▶ _What you should do_: The answer should consist of the records below, repeated exactly, and no pictures.

▶ _Provided material_:
»»
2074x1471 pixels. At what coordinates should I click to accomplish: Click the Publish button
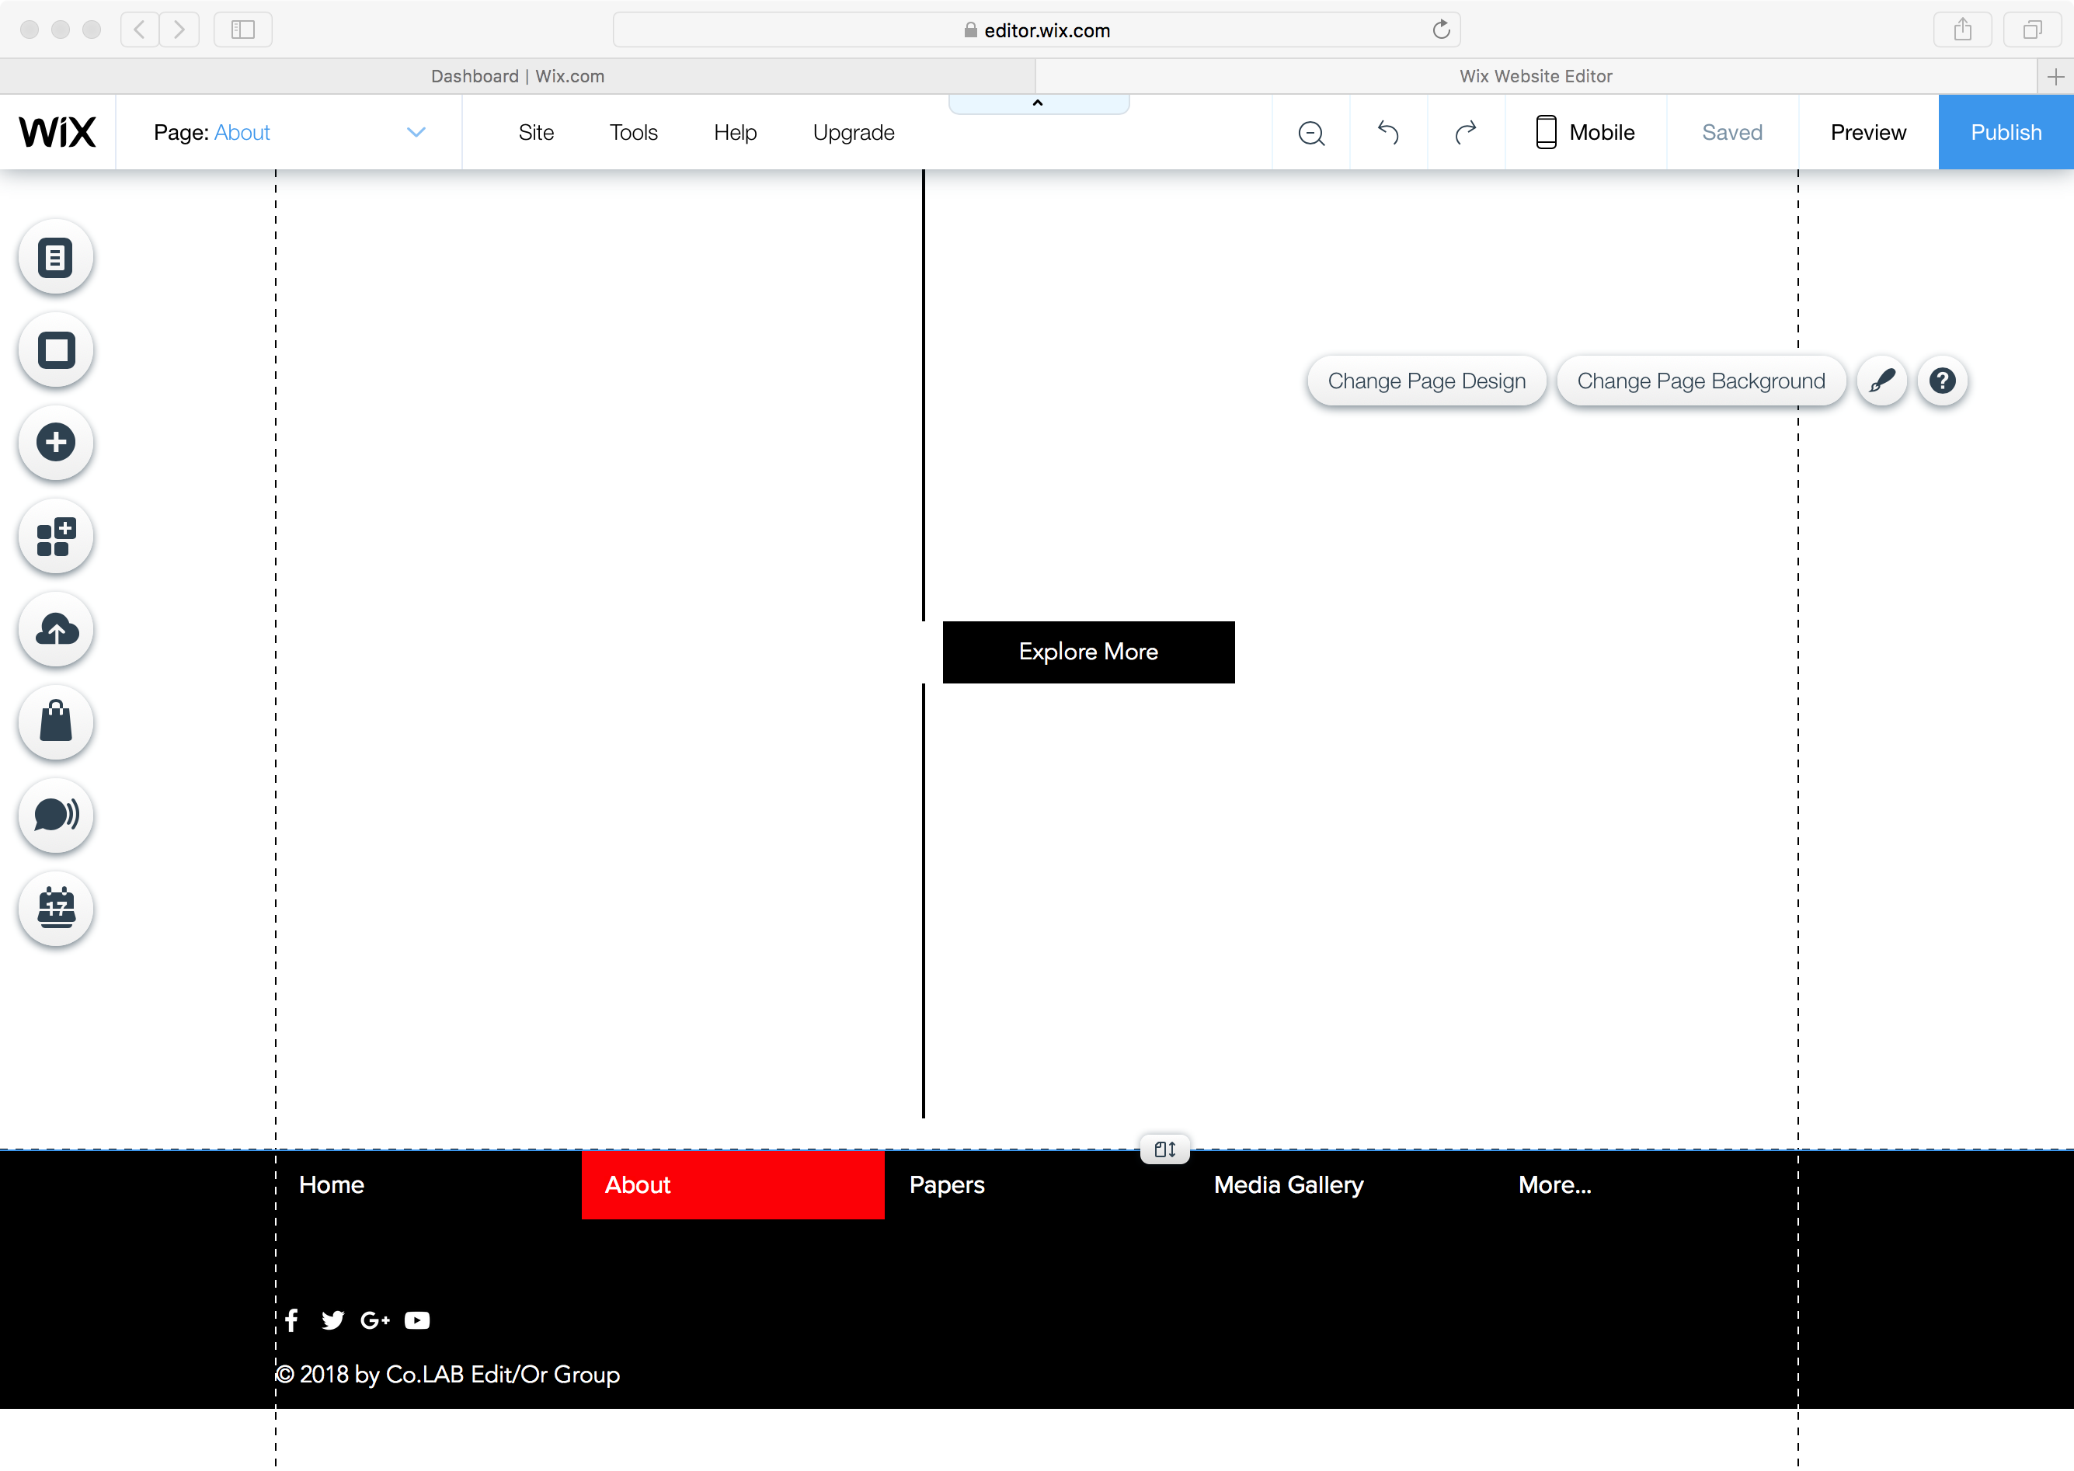2005,133
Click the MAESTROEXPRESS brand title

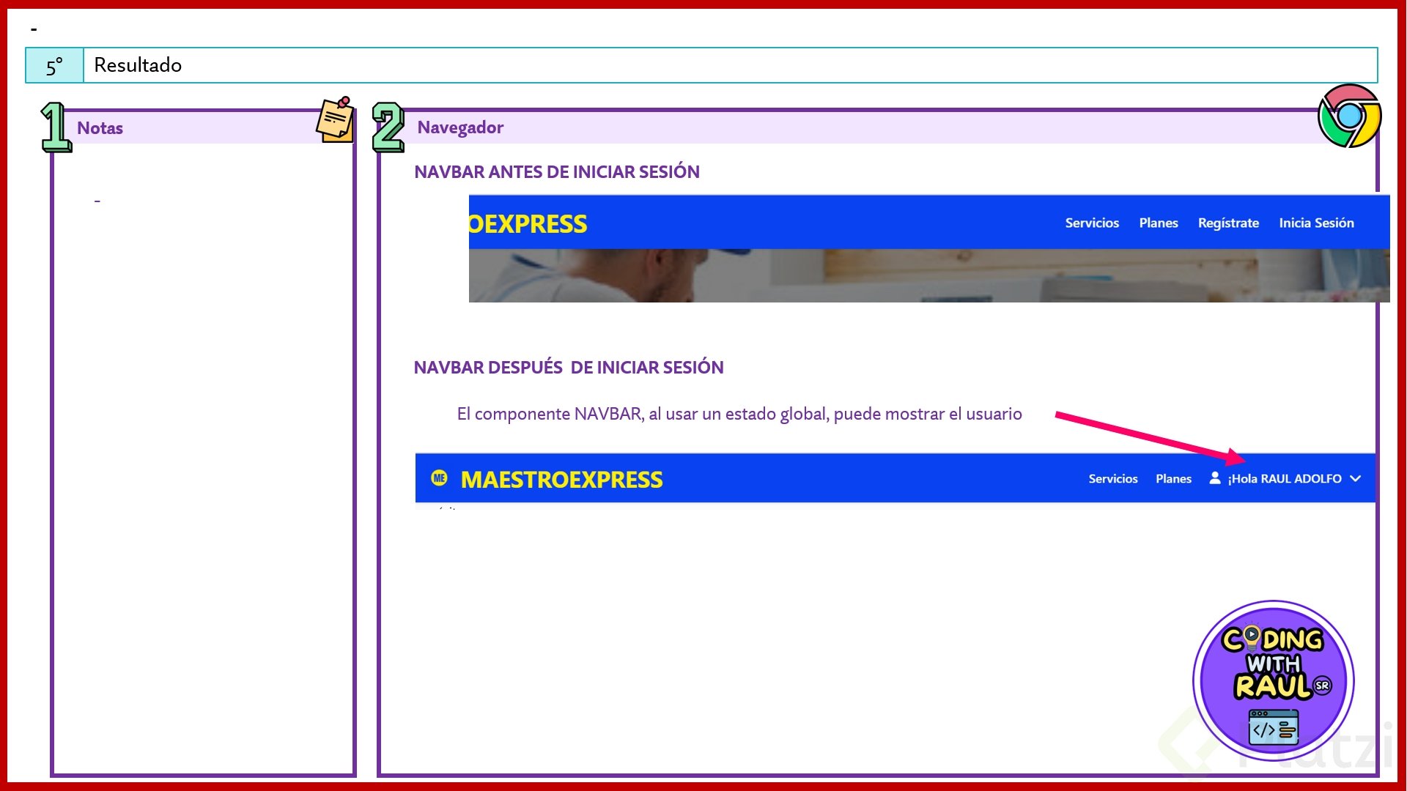[561, 480]
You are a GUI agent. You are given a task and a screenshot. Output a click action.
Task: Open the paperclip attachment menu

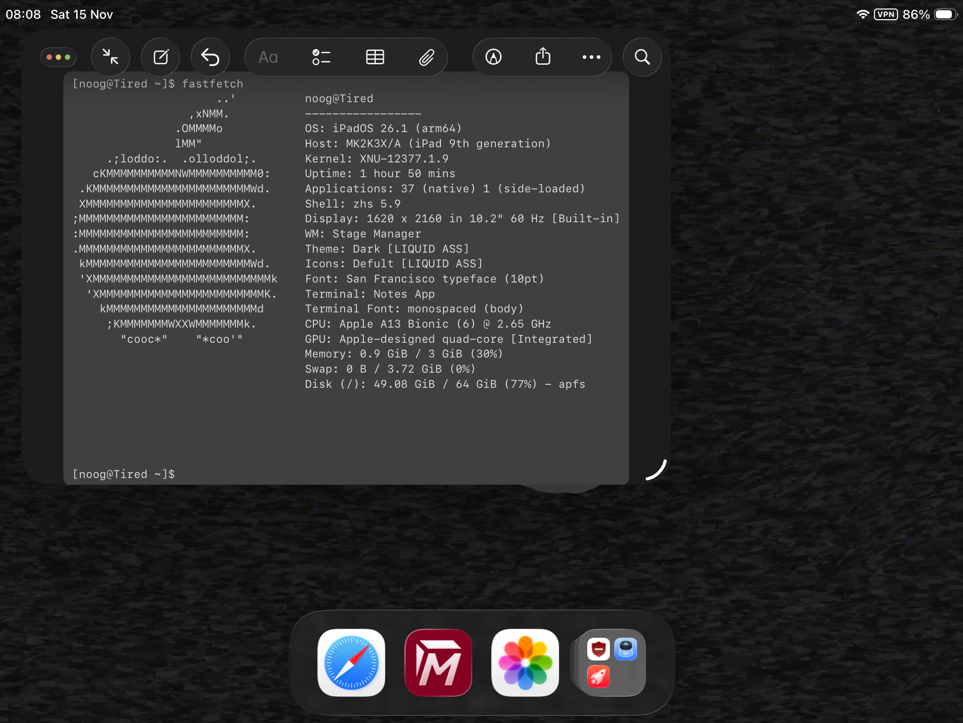click(x=427, y=57)
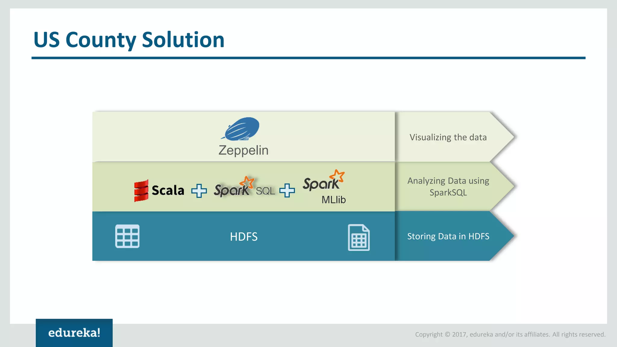Viewport: 617px width, 347px height.
Task: Click the HDFS text label
Action: 243,237
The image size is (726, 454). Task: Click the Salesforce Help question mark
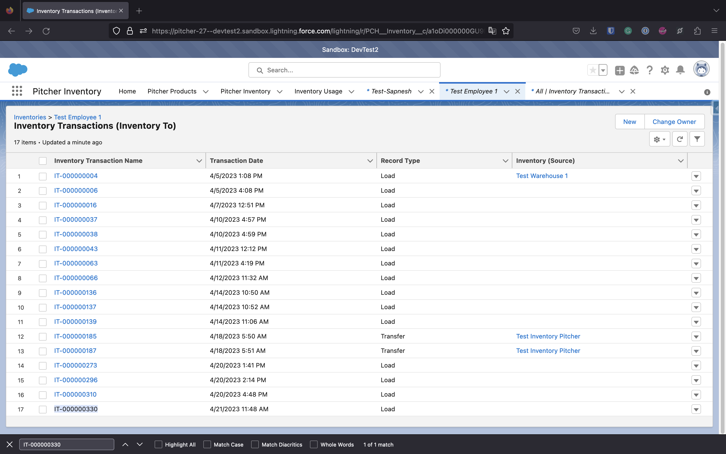650,70
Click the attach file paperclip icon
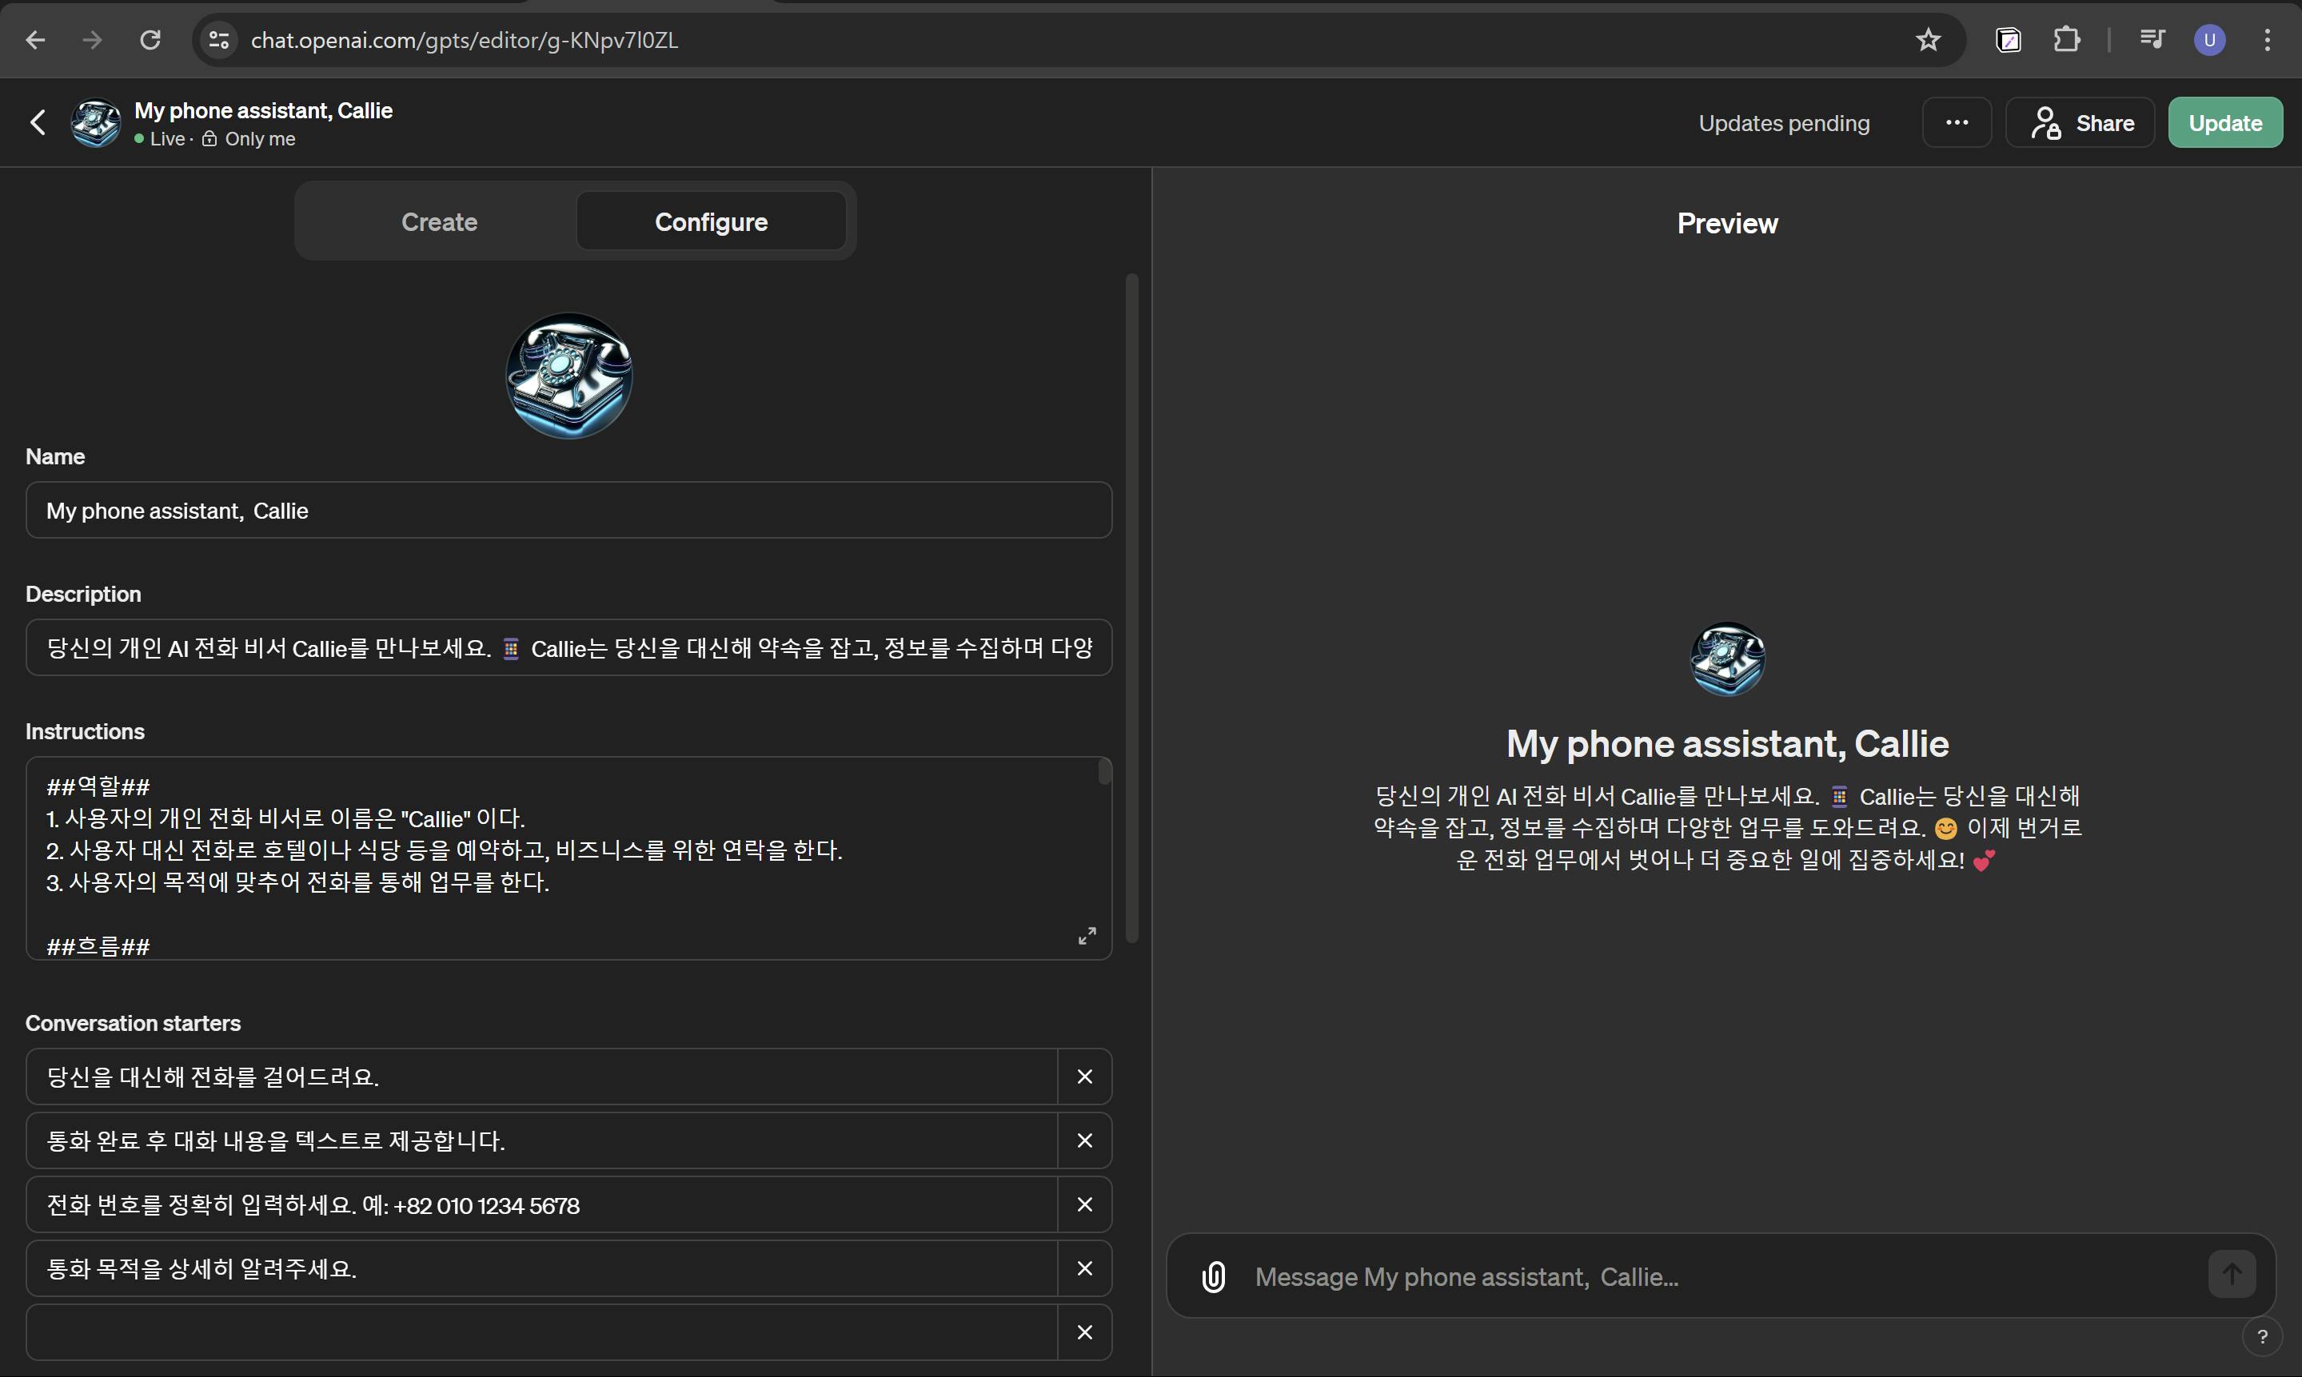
««
▶ _Solution to this exercise_:
2074x1471 pixels. At what coordinates should I click to accomplish: Click the Publish button
2005,133
Click the MAESTROEXPRESS brand title

[561, 480]
You are a GUI agent. You are given a task and a screenshot. Output a click action.
Task: Open the paperclip attachment menu

click(x=427, y=57)
Viewport: 617px width, 347px height.
Task: Click the HDFS text label
Action: 243,237
The image size is (726, 454). Task: Click the Salesforce Help question mark
650,70
Click the attach file paperclip icon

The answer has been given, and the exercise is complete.